Toulouse, chambre des comparutions immédiates, novembre 2024.
Ousman F., 23 ans, comparait dans le box. Le président lui demande immédiatement s’il a un travail.
— Non.
— De quoi vivez-vous alors ?
— Secret !
Le président n’a l’air qu’à moitié surpris :
— Très bien, on en restera là.
Ousman F. a mis le feu à la voiture de sa mère et l’incendie s’est propagé à deux autres véhicules. Le président signale aussitôt que, même si le parquet n’a pas réussi à joindre un expert psychiatre avant l’audience, une expertise est selon lui absolument nécessaire, ce qui impliquerait un renvoi.
— Je vous pose la question : voulez-vous un délai pour préparer votre défense ?
— Non.
— Vous voulez être jugé tout de suite ?
— Oui !
— Vous estimez que vous n’avez pas besoin d’expertise psychiatrique ?
— Non.
C’est au tour de la procureure de donner son avis sur le renvoi et la question de l’expertise. Elle confirme que le parquet a essayé de joindre 15 experts différents ce weekend. En revanche elle précise aussitôt :
— Monsieur n’est pas un majeur protégé, la présence d’une expertise n’est pas obligatoire à strictement parler. Ce pourrait être intéressant de le juger maintenant.
Le président reprend les éléments de personnalité. Le prévenu a un petit casier : des TIG pour une vieille affaire de stupéfiant et un abus de confiance en mars 2024.
— L’enquête sociale rapide ne nous apprend rien puisque monsieur n’a pas souhaité répondre.
Reste à savoir quoi faire de lui si l’affaire est renvoyée en attendant l’expertise psy. La procureure demande le maintien en détention, ce qu’elle justifie en déployant tous les artifices du Code de procédure pénale : il s’agirait tout à la fois de l’empêcher de faire pression sur les témoins et les victimes, en l’occurrence sa mère ; de garantir sa représentation devant le tribunal – étant donné qu’il n’a ni logement ni travail, rien ne l’empêcherait de disparaître dans la nature ; et de prévenir le renouvellement de l’infraction.
Un peu embarrassée, l’avocate se lève
— Même si Ousman F. veut être jugé aujourd’hui, je dois agir au mieux de ses intérêts : il faut renvoyer l’audience et diligenter une expertise psychiatrique.
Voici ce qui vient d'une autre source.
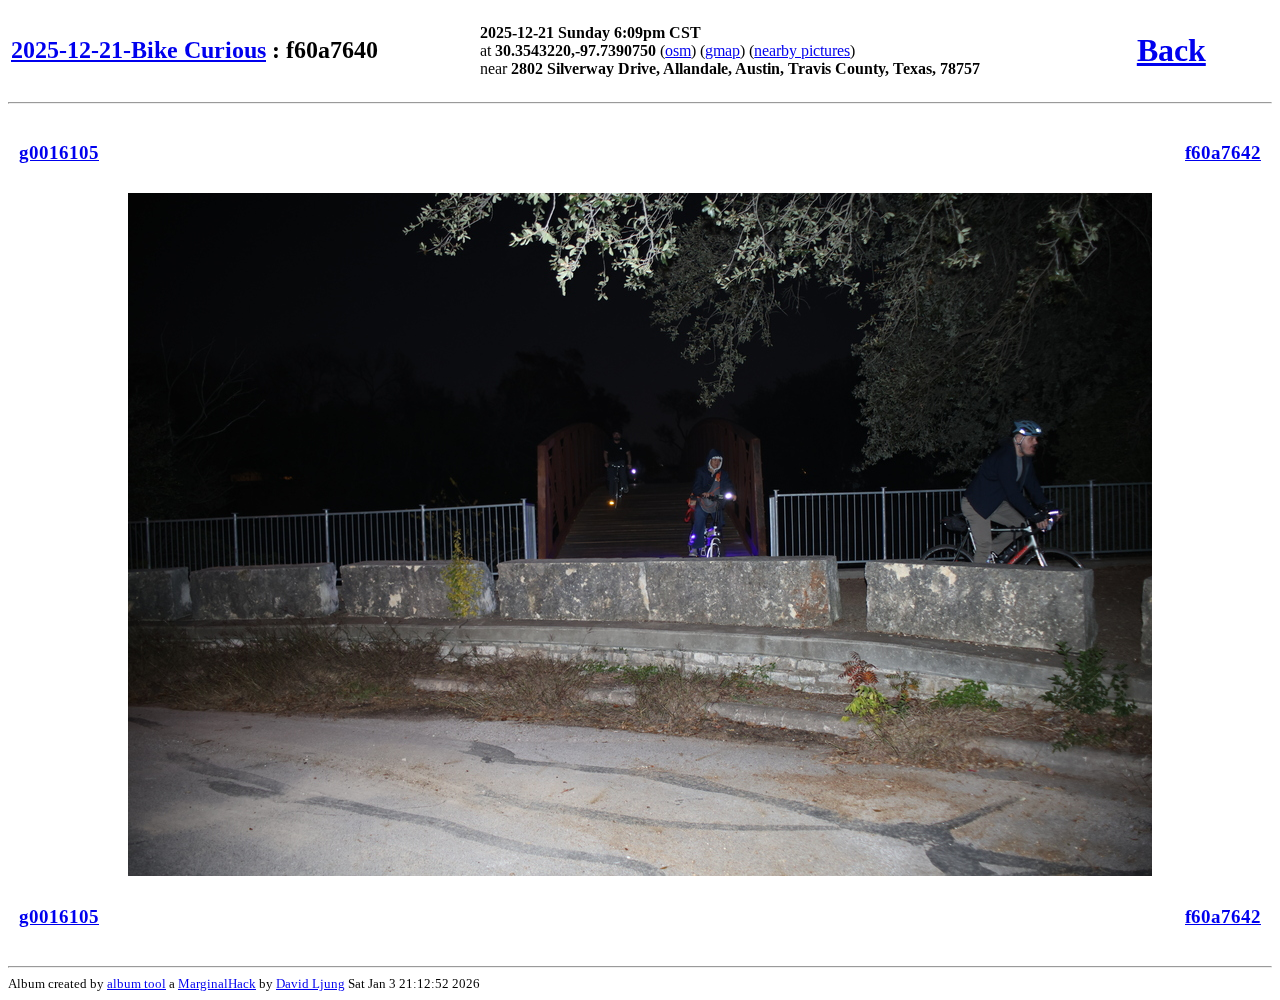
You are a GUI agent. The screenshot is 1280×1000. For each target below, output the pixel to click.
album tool (136, 983)
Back (1171, 50)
Il a détruit le bien de sa propre mère ! Sa maman a expliqué que ça fait un an qu’il n’est pas dans son état normal, qu’il est en colère, qu’il a des comportements violents. Sa famille a demandé de l’aide à l’hôpital Purpan : il y a été hospitalisé pendant 24 heures. Des personnes de l’hôpital psychiatrique Marchant se sont déplacées pour le voir au début du mois mais il n’a pas été hospitalisé d’office à ce moment-là parce qu’il s’est calmé quand elles sont arrivées.
Sur la détention provisoire, elle précise qu’elle n’a pas spécialement d’observations à faire. Elle constate d’un air fataliste :
— Comme il habitait chez sa mère et que sa famille sollicite une interdiction de contact, il n’y a pas vraiment de solution…
L’avocat de la mère du prévenu prend la parole à son tour :
— Quand sa famille a amené Ousmane F. la première fois à Purpan, ils ne se sentaient pas de demander son hospitalisation d’office, parce qu’ils avaient encore espoir que les choses s’arrangent. Mais aujourd’hui…
Le président ne s’intéresse pas à ces explications et lui demande brutalement quelles sont ses demandes en matière de mesures de sûreté. Un peu déstabilisé, il se borne à préciser que la famille ne veut effectivement plus l’accueillir.
Retour de délibération : le tribunal ordonne une expertise psy et le renvoi l’affaire.
— Même si vous, vous ne l’estimez pas nécessaire, c’est le tribunal qui décide !
Une dame au premier rang pouffe, l’air de trouver ça bien envoyé. La greffière annonce que la prochaine audience se tiendra deux mois plus tard. Deux mois qu’Ousman F. passera à la prison de Seysses, puisque le président ordonne dans le même temps le maintien en détention.
— En l’absence d’un portrait clinique de votre état, vous présentez un état de dangerosité tout particulier.